Compute Water Surface Sample

Category:  Visuals
Min PC GPU: Fermi -based (GTX 4xx)
Min Tegra Device: Tegra K1


This sample demonstrates dynamic, interactive water surface animation using compute shaders

APIs Used

Shared User Interface

The OpenGL samples all share a common app framework and certain user interface elements, centered around the "Tweakbar" panel on the left side of the screen, which lets you interactively control certain variables in each sample.

To show and hide the Tweakbar, simply click or touch the triangular button positioned in the top-left of the view.

Other controls are listed below:

Device Input Result
touch 1-Finger Drag Orbit-rotate the camera
2-Finger Drag Move up/down/left/right
2-Finger Pinch Scale the view
mouse Left-Button Drag Orbit-rotate the camera
Right-Button Drag Move up/down/left/right
Middle-Click Drag Scale the view (up:out, down:in)
keyboard Escape Quit the application
  Tab Toggle Tweakbar visibility
gamepad Start Toggle Tweakbar visibility
  Right Thumbstick Orbit-rotate the camera
  Left Thumbstick Move forward/backward.

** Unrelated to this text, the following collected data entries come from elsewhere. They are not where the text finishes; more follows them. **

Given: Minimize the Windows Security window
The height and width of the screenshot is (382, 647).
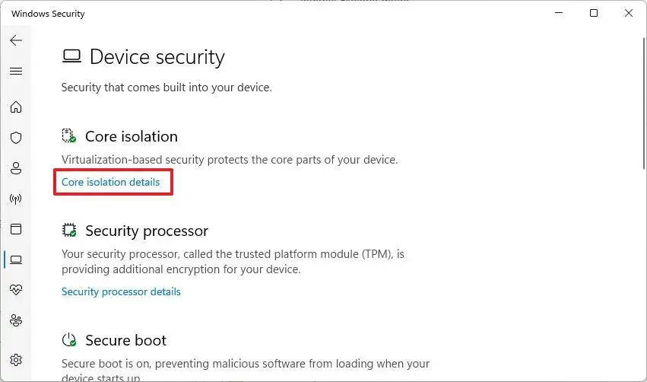Looking at the screenshot, I should coord(558,14).
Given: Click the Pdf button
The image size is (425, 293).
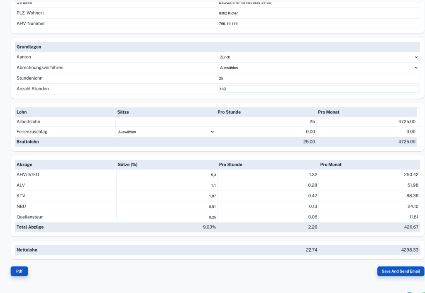Looking at the screenshot, I should coord(19,271).
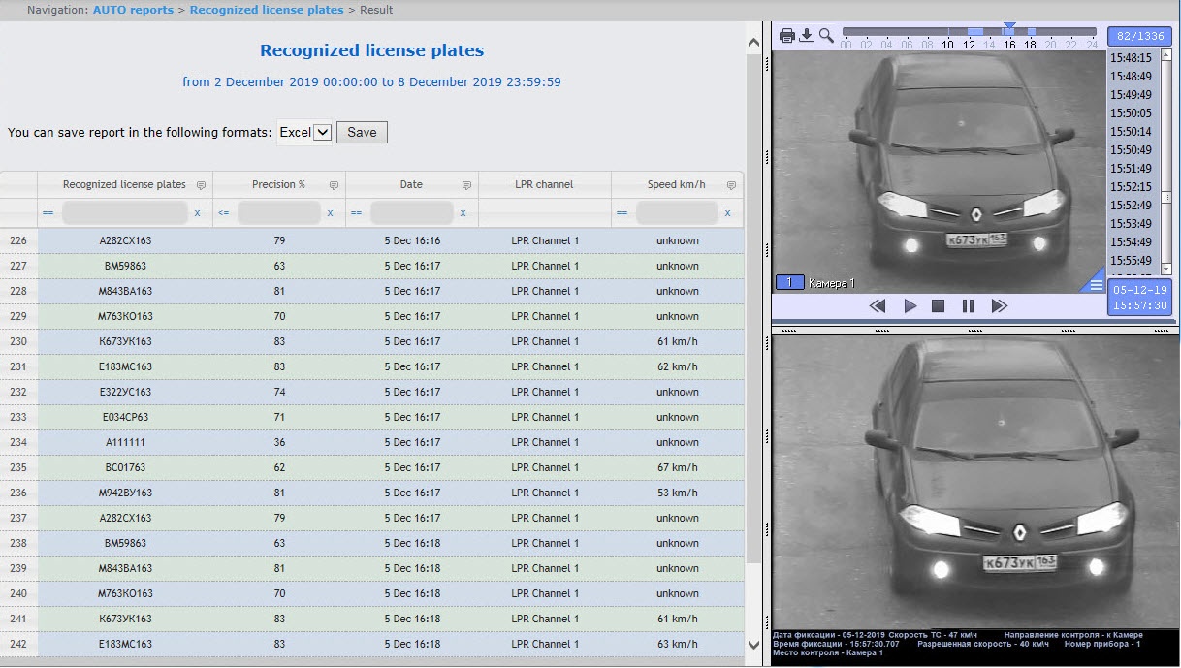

Slide left/right
  Left/Right Triggers Move up/down

Technical Details


This sample shows how compute shaders can be used to implement height field-based water simulation techniques on the GPU, and use the results for rendering.

In this technique, the water surface is represented as regular grid with height and velocity values for each point.

Compute shader is used for surface transformation and computation of normals, which are required for realistic rendering.

Rendering Procedure:

  1. In the first pass, the compute shader calculates updated velocity vectors per water height map sample. New height values are computed for each point via integration, and the results written into a temporary buffer.

  2. In the second pass, the compute shader calculates water surface normals at each point via gradients, and updates the resulting data.

  3. The vertex shader accesses the resulting height and normal data to compute fresnel and reflection vectors.

  4. The fragment shader uses the fresnel and reflection vectors to draw, shade, and reflect the surface.

UI options:


Compute shader:

Height and velocity data is stored in regular buffers, which are used as input attributes to the vertex shader.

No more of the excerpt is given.